Our study has some advantages that strengthen the validity of the results. First, a structured diagnostic interview was performed, with additional information extracted from patients' records when necessary, and second, the clinical diagnoses were blind to the expert. On the other hand, the expert never actually saw the patient such that signs and symptoms may have been missed or misinterpreted. However, the expert only scored a symptom as present if there was given a description of overt behaviour or citations from the patient in either the interview protocol or in the hospital records. Furthermore, there is always a risk that an interview that screens for all psychiatric symptoms may be overinclusive. This possible bias may result both from a "yes-saying" response style of the patient, and from a tendency of the interviewer to put weight on positive answers about signs and symptoms that are not clinically significant. Thus, there is a risk that the high number of diagnoses given by the expert is a result of response bias and scoring bias. On the other hand, the possibility that comorbidity is not diagnosed in the clinic seems more reasonable to assume. However, we do not believe that this possible bias will disturb the main findings. Our results are in accordance with those of Pinninti et al. [47
] where MINI--diagnoses were compared with clinical ones. Structured interviews are shown to be better than unstructured traditional diagnostic assessment [40
], and combining structured interviewing with a review of the medical records appears to produce more accurate primary diagnoses and to identify more secondary diagnoses than routine clinical methods or a structured interview alone [49
]. The studies reviewed by Byrne et al. [12
], where only case notes were checked and no new information added, should be regarded more as reliability studies than validity studies. Additionally, the clinicians' diagnoses were blind to the expert thus avoiding bias in either direction. The interviews were made through collaboration between different professions and among them one psychiatrist. This could be a weakness. On the other hand, it reflects clinical practice in the hospitals where not all diagnoses are set by psychiatrists. Interrater reliability can be low even if diagnoses are determined by researchers as found by Cheniaux et al. [51
]. However, to counter this, diagnoses were not formulated by the interviewers, but by one experienced researcher, PhD in clinical psychology, in our study.

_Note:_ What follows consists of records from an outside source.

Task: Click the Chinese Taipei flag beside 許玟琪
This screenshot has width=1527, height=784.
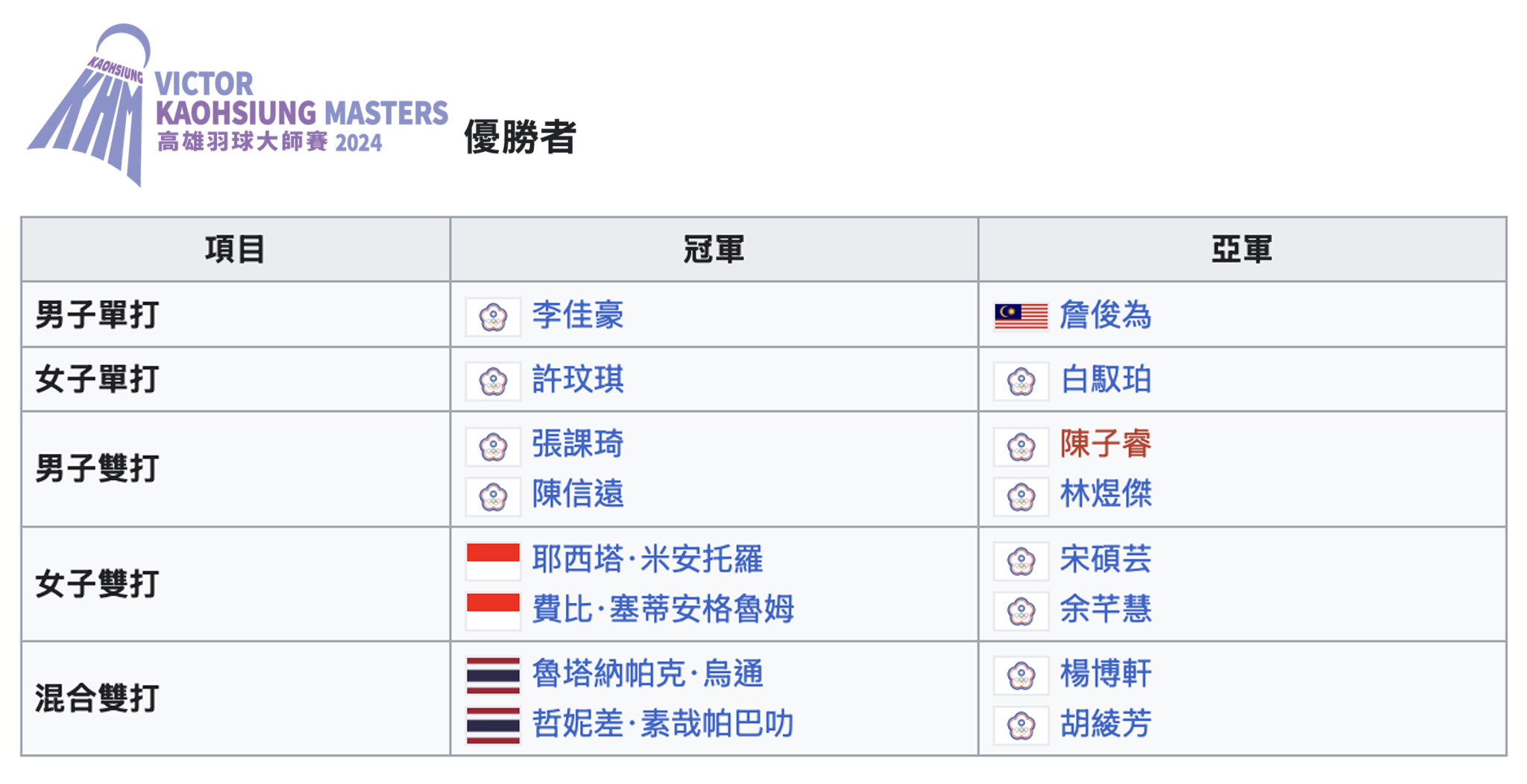Action: pos(493,382)
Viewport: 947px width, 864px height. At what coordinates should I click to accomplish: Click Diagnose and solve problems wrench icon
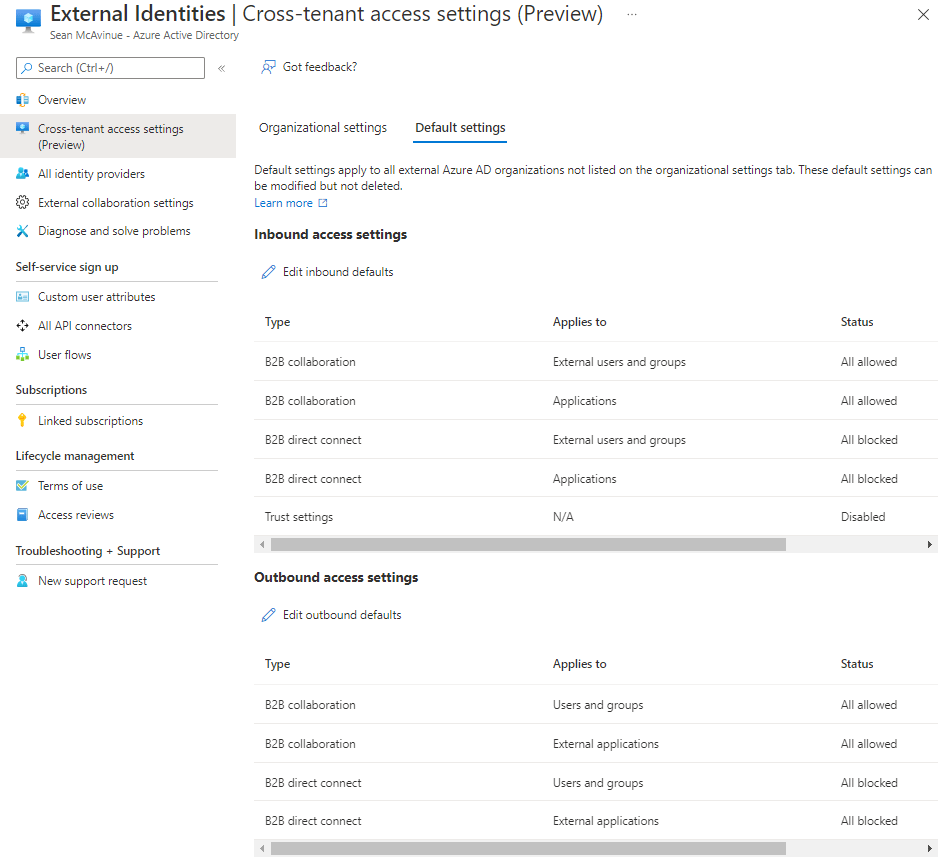(23, 231)
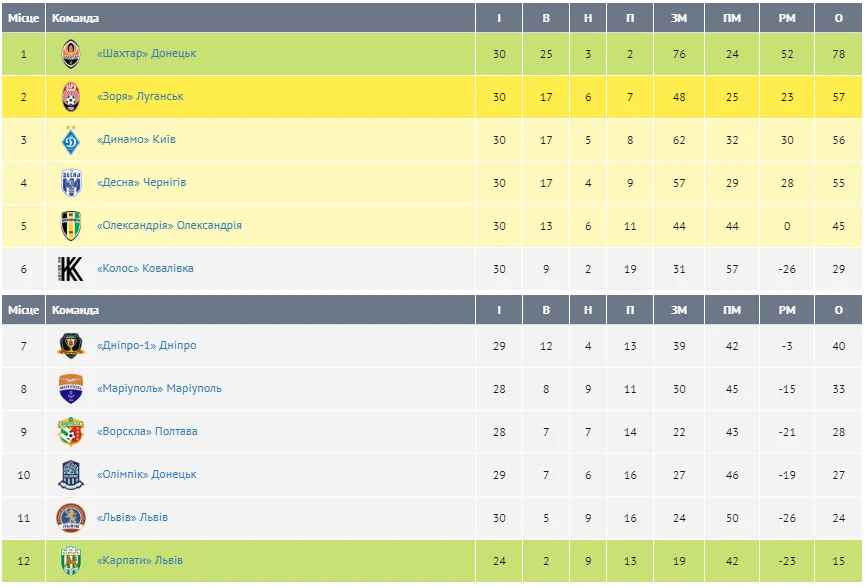The height and width of the screenshot is (587, 866).
Task: Click the Mariupol club logo
Action: click(x=70, y=389)
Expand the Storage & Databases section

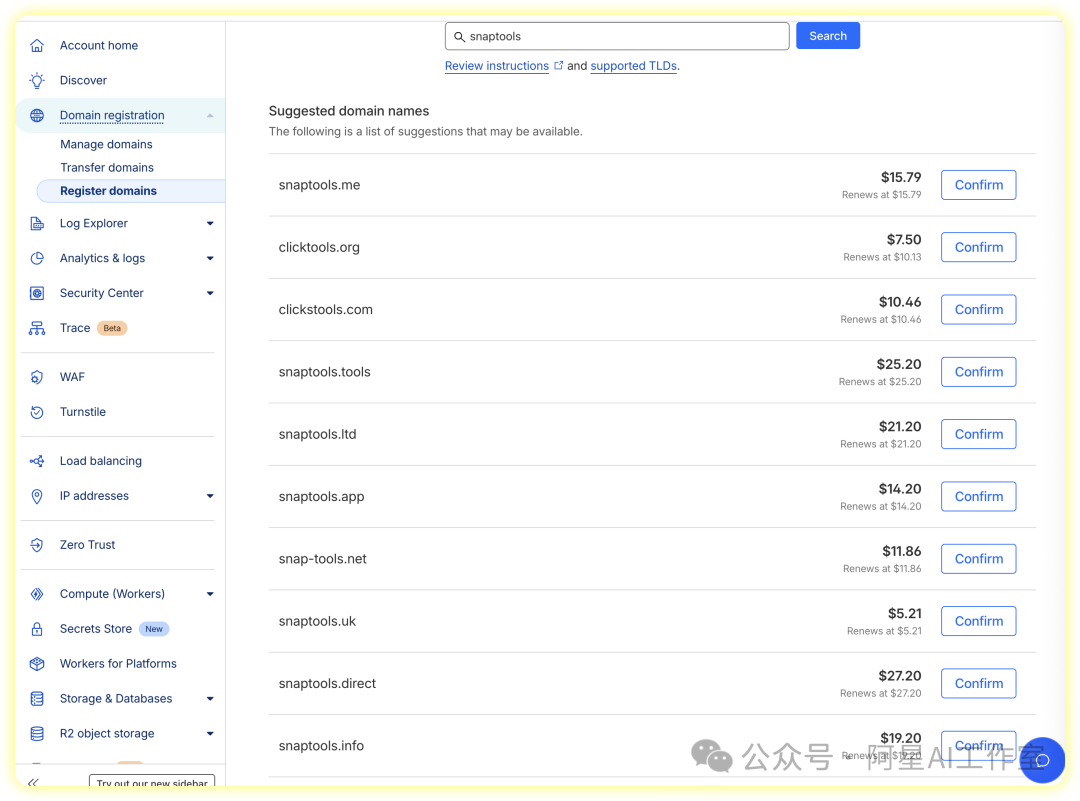[210, 699]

Our study comprises only first time admissions, so the generalizability of the findings could be questioned. It can be argued that new patients are more difficult to diagnose than readmitted ones. On the other hand it is reported that a diagnosis of unipolar depression is frequently given following an initial diagnosis of bipolar disorder [7
]. To resolve this question more studies are needed. There were some biases in the study sample. Generally the participants were younger, had more often paid work and were more often voluntarily admitted. It was expected that they were more often of Norwegian ethnicity and had longer lengths of stay in the hospital due to the inclusion criteria and the considerations of the ethics committee. We do not think these biases have affected the results of this study. There is no reason to believe that the patients not included would be more easily or correctly diagnosed in the clinic. The opposite seems more likely.